📈 Business & Markets

The OOTO Message That Wasn't

Monday, Mar 21, 2022

Image: Andre M. Chang/ZUMAPRESS

The messaging app Telegram has been suspended in Brazil, after Supreme Court Justice Alexandre de Moraes on Friday said it had repeatedly refused to adhere to judicial orders to freeze accounts spreading disinformation or comply with the country's laws.

🤔 Why it’s a big deal: Around half of all Brazilian smartphone owners have the app downloaded.

🚫📲 Was Telegram given any warning?... They were – but the company was checking the wrong email; the Court’s messages were being sent to an “old general-purpose email address,” according to CEO Pavel Durov.

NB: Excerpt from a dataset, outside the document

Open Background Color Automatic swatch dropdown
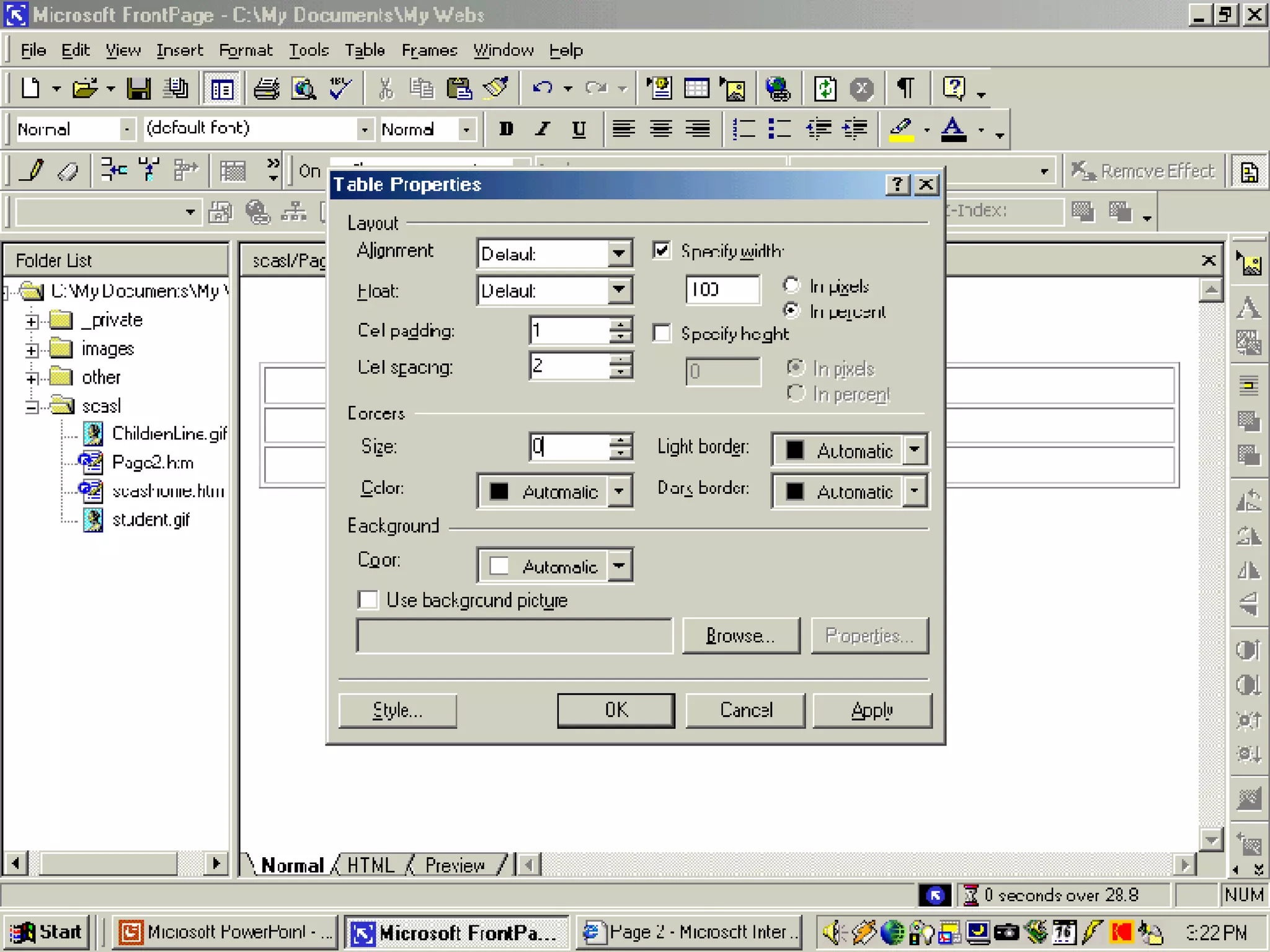1270x952 pixels. 619,566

📸 The big picture: Conservative President Jair Bolsonaro and his supporters have increasingly relied on Telegram as a form of mass communication as larger tech companies like Meta, Google and Twitter have adhered to Supreme Court orders to drop offending accounts over allegedly spreading disinformation, Reuters reports.

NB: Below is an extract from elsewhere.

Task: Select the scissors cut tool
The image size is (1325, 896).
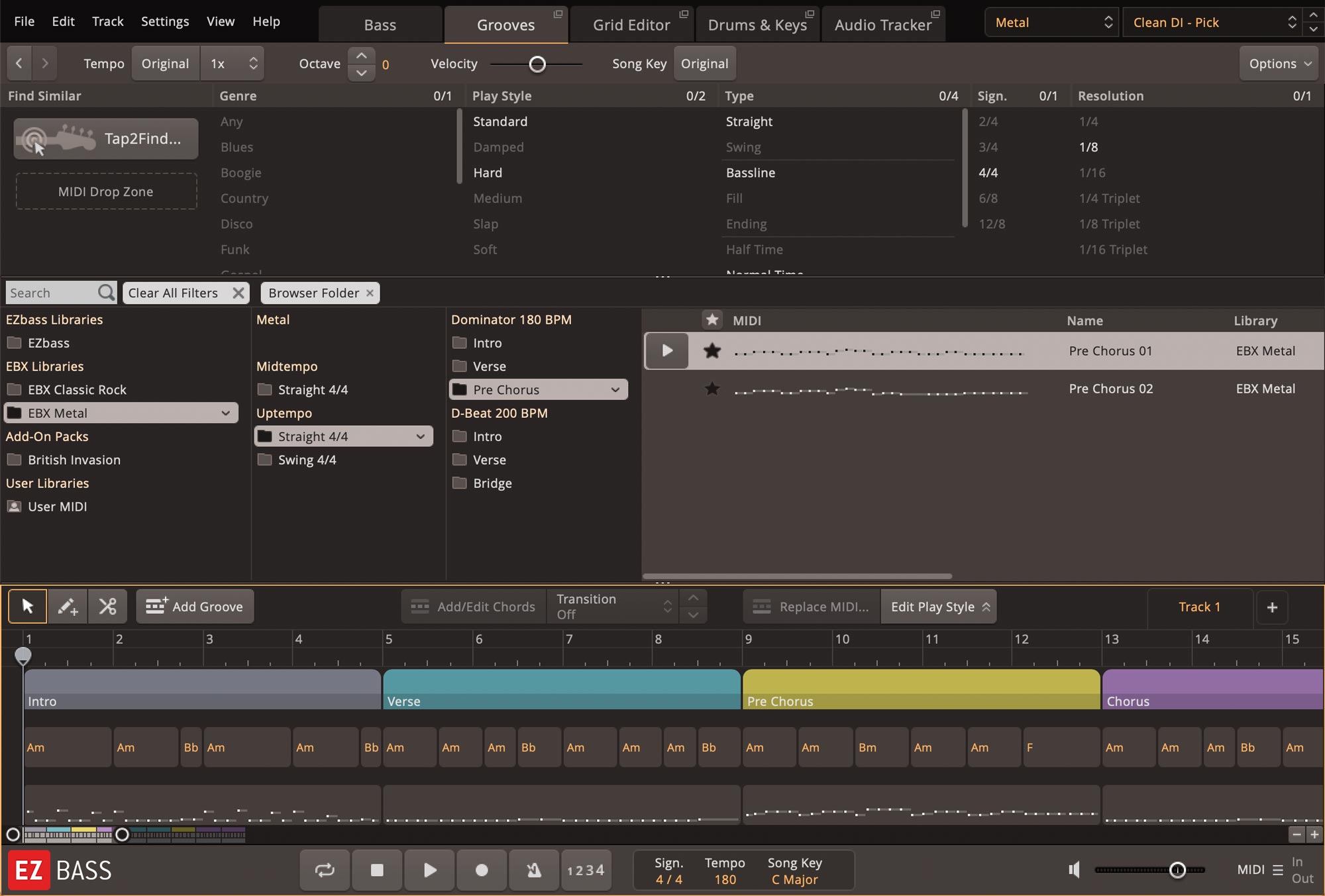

  • Moraes has been leading a series of Supreme Court investigations into Bolsonaro and his supporters for allegedly disseminating fake news; this has angered many on the right and raised questions about judicial overreach.

🇧🇷🇷🇺 Zoom out: Brazil’s legal system has previously ordered blocks of Telegram competitor WhatsApp, but the bans have been short-lived.

  • Telegram has also been banned in Russia for refusing to share encryption keys in anti-terrorism investigations, though that was lifted in 2020.